Tuesday, March 18, 2014
Becoming a Student of Happiness :)
Are you interested in feeling happier? If you are, I'm with you and it seems we're not alone. I did a quick library search for the word, "happiness," and my results showed 89 pages. Not all books were on the study of positive psychology, but when I was in the library the other day, the shelves in the Dewey Decimal 150's were chock full of books not just on self-help, but books specifically addressing the subject of "happiness." I looked up one of the titles on Goodreads and checked out the "Readers Also Enjoyed" recommendations and came up with more titles such as, Authentic Happiness, The How of Happiness, The Happiness Hypothesis, and Happier. Out of the eight copies my county library has of Gretchen Rubin's, Happiness Project, only one is currently available. And that isn't even her most recent book; Happiness Project came out in 2009! Evidently, the pursuit of happiness is trendy and scientific research concerning the subject is more compelling than ever.
I'm not someone who suffers from depression, but as I have noted in this space before, I do believe I need to intentionally be proactive in maintaining and exhibiting a positive attitude daily - especially in the winter months and especially as we are SO VERY close to spring and yet I am looking at gray skies and the threat of 3-5 inches of snow on the ground overnight. Yes, it will melt, because we ARE close to spring, but just have a look at my choice of words: "the threat of ... snow," when in November they might have been, "the promise of snow" and you'll see why I believe that happiness is a practice like any other exercise we do.

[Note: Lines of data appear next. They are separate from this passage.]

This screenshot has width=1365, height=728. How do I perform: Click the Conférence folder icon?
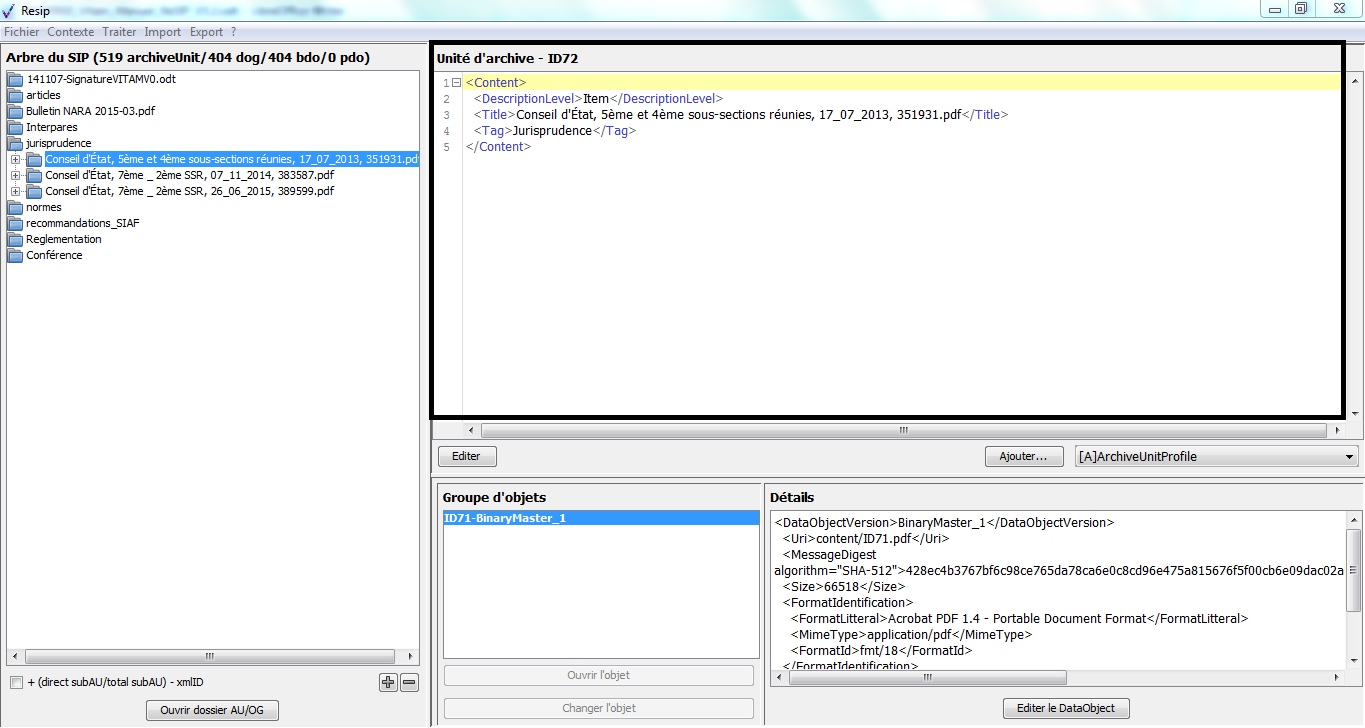[x=15, y=256]
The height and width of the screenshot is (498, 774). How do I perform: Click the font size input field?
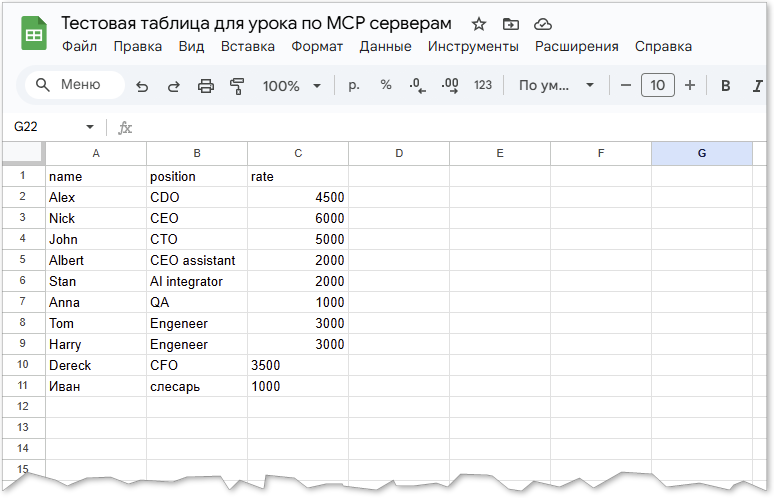click(657, 86)
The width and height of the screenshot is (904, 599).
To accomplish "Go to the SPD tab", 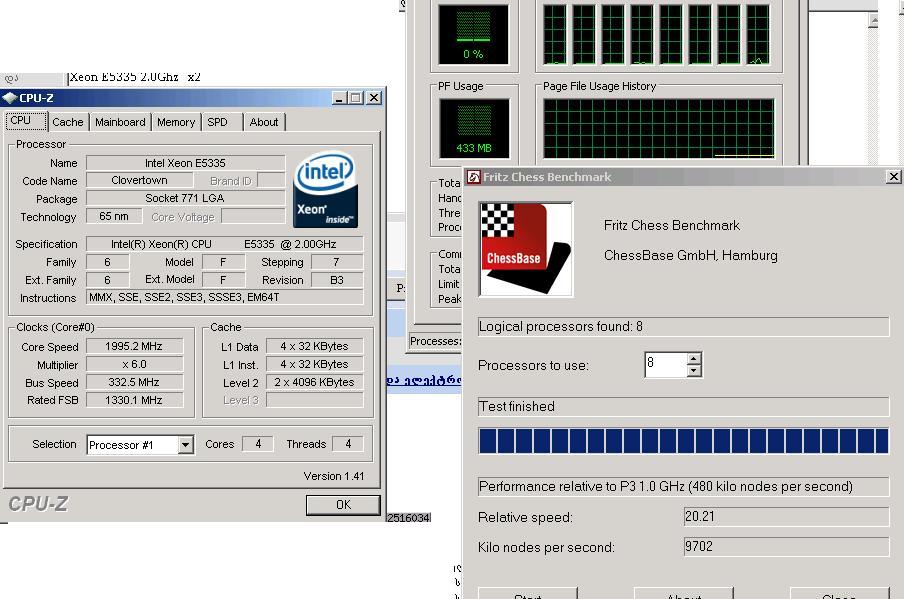I will 217,122.
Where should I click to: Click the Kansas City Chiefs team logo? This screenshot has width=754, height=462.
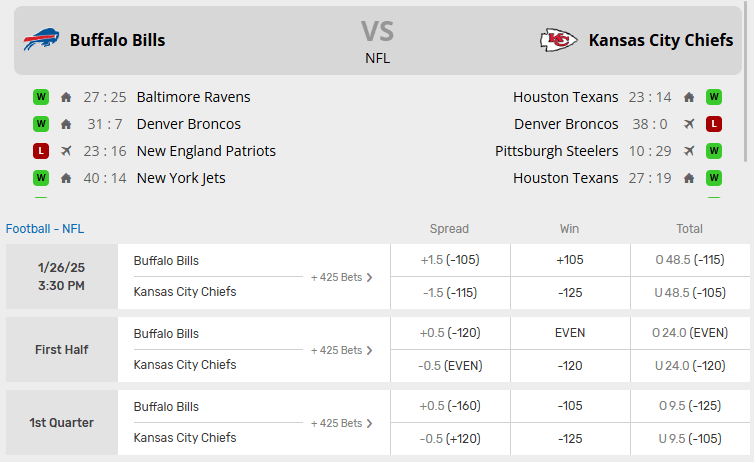[558, 40]

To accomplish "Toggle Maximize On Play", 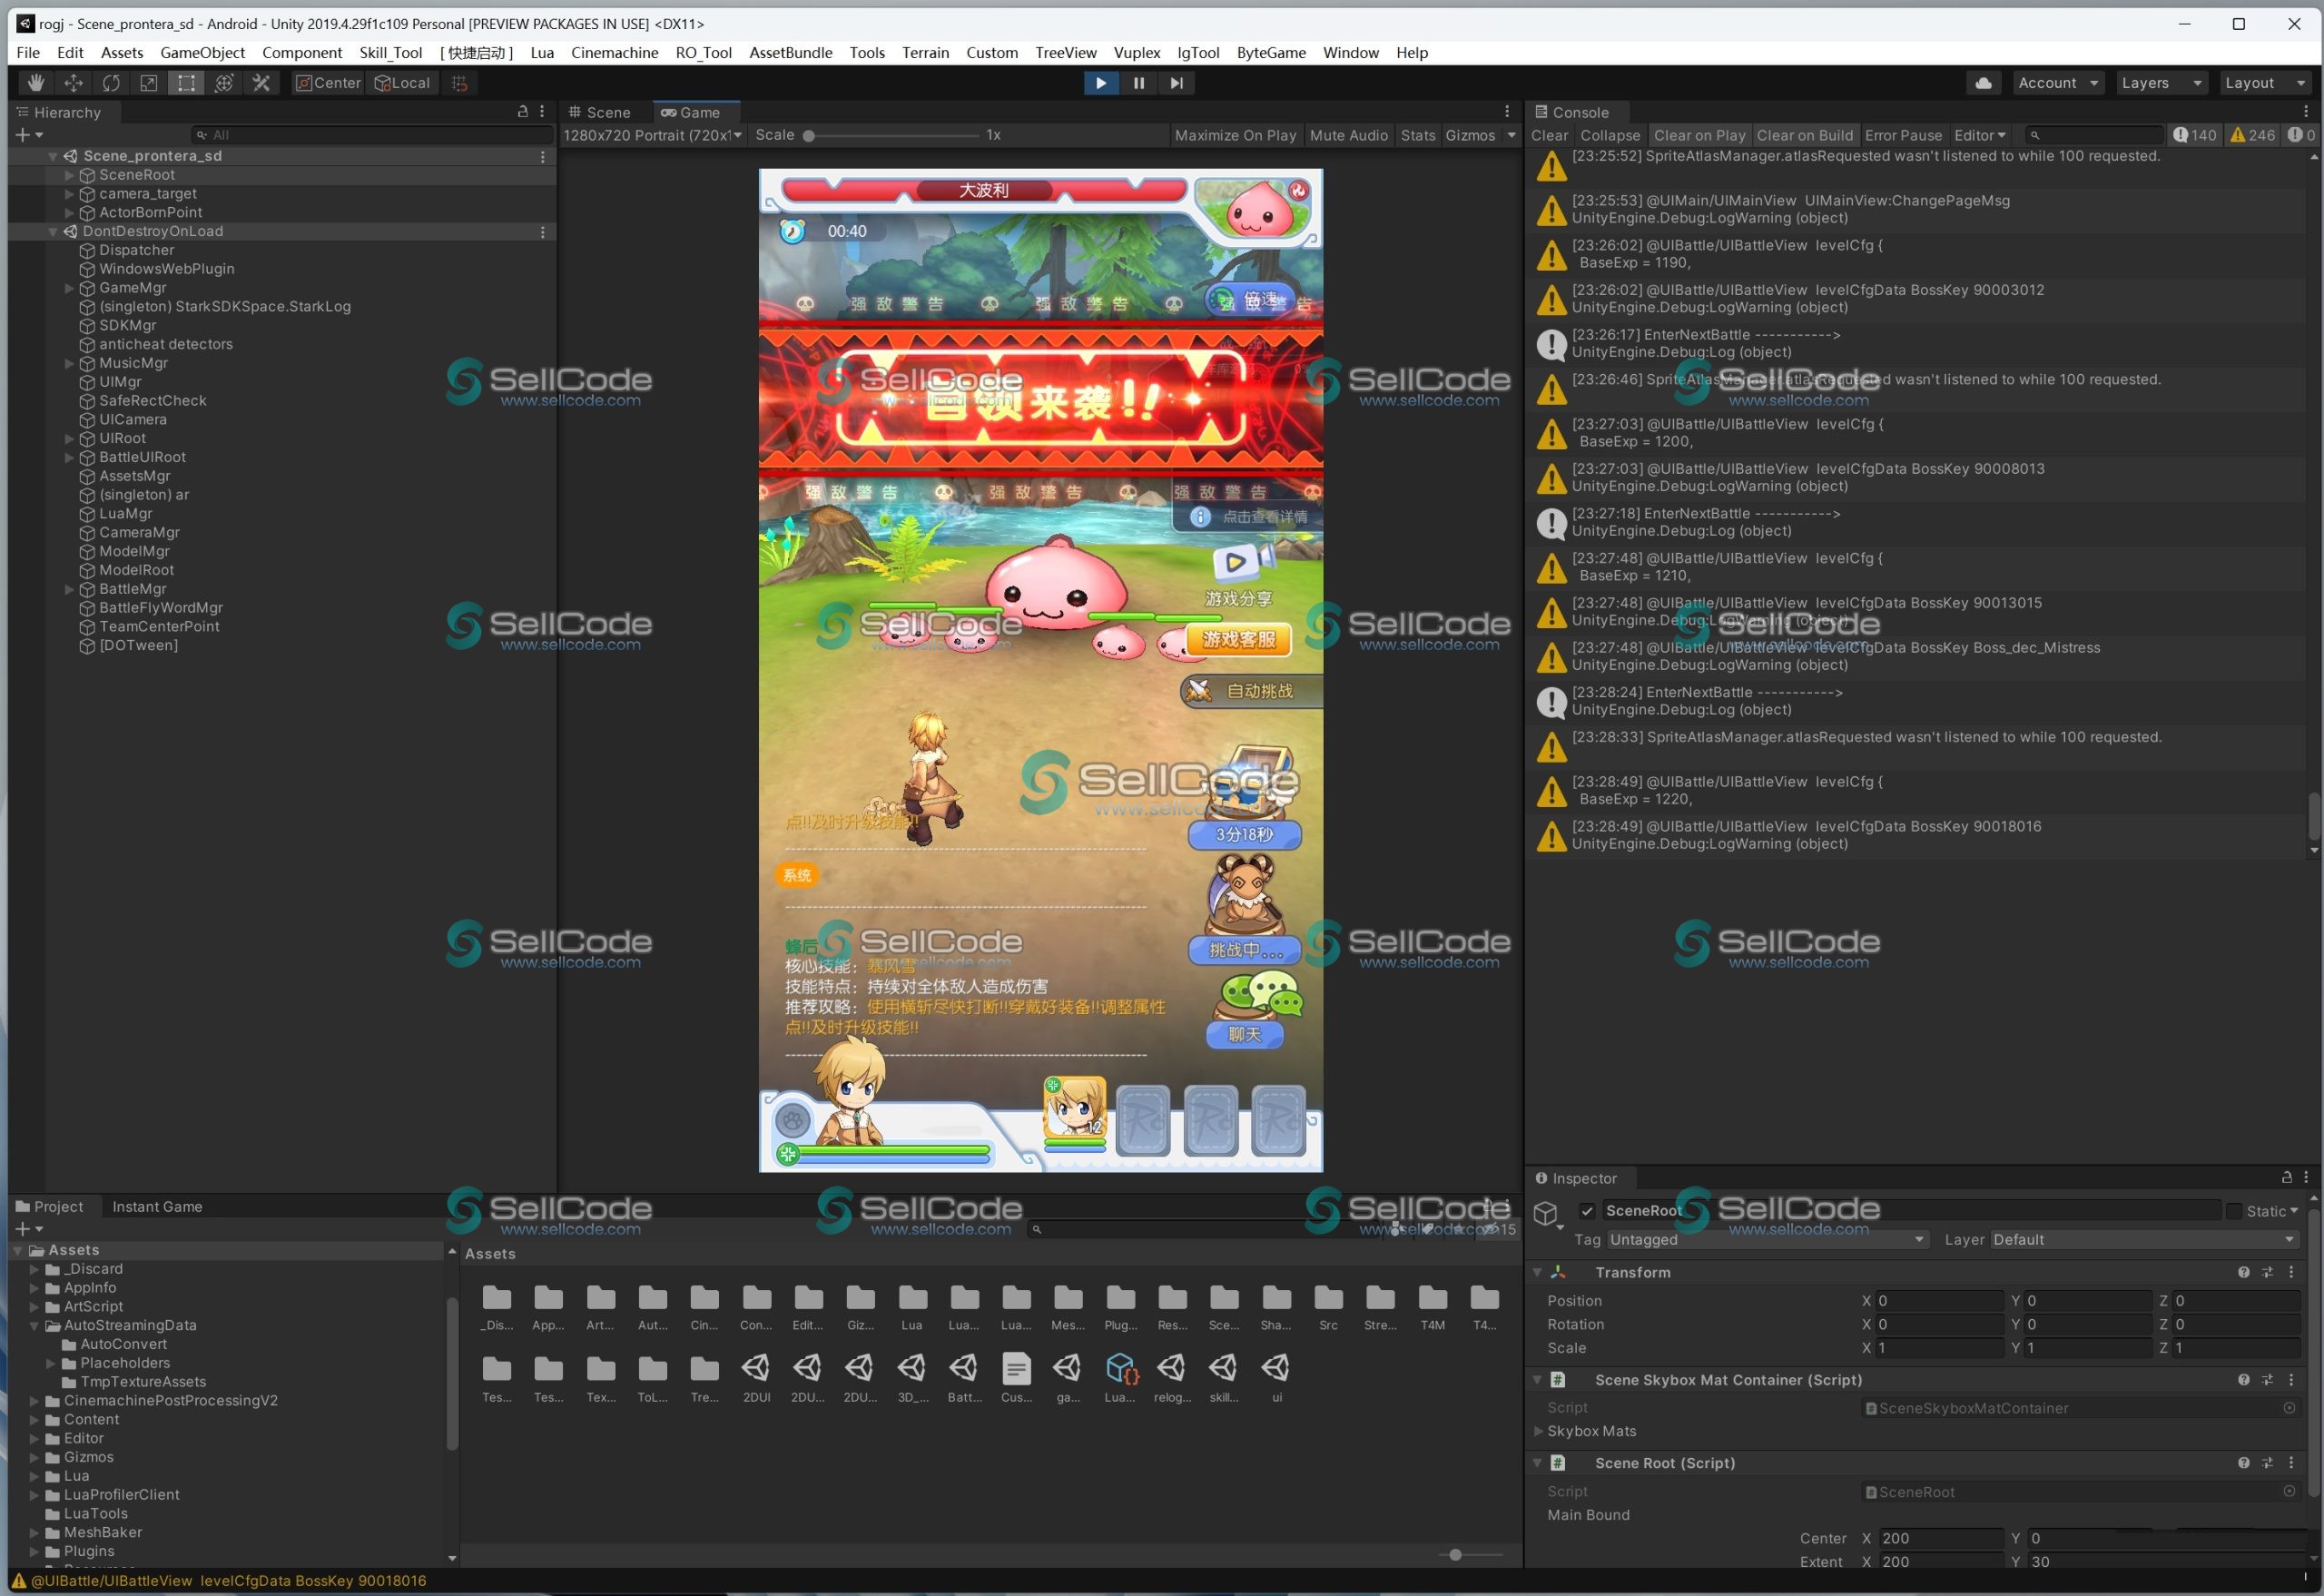I will tap(1235, 135).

I enjoy books and documentaries on the subject of happiness, because they often give me ideas and practices to try that are benign and even - as could be expected - fun! The books pictured at the top of my post are some of the recent books I've been enjoying. The As If Principle: The Radically New Approach to Changing Your Life by Richard Wiseman is more scientific in nature as opposed to the two other books by Jamie Cat Callan, which are just more fun, but equally as interesting to me.
Here are some notes I jotted down from the bit of reading I've done from The As If Principle:
1. Smile every day (even if - and especially if - you don't feel like it). Putting on that happy face - even in private stimulates your brain to producing actual feelings of happiness.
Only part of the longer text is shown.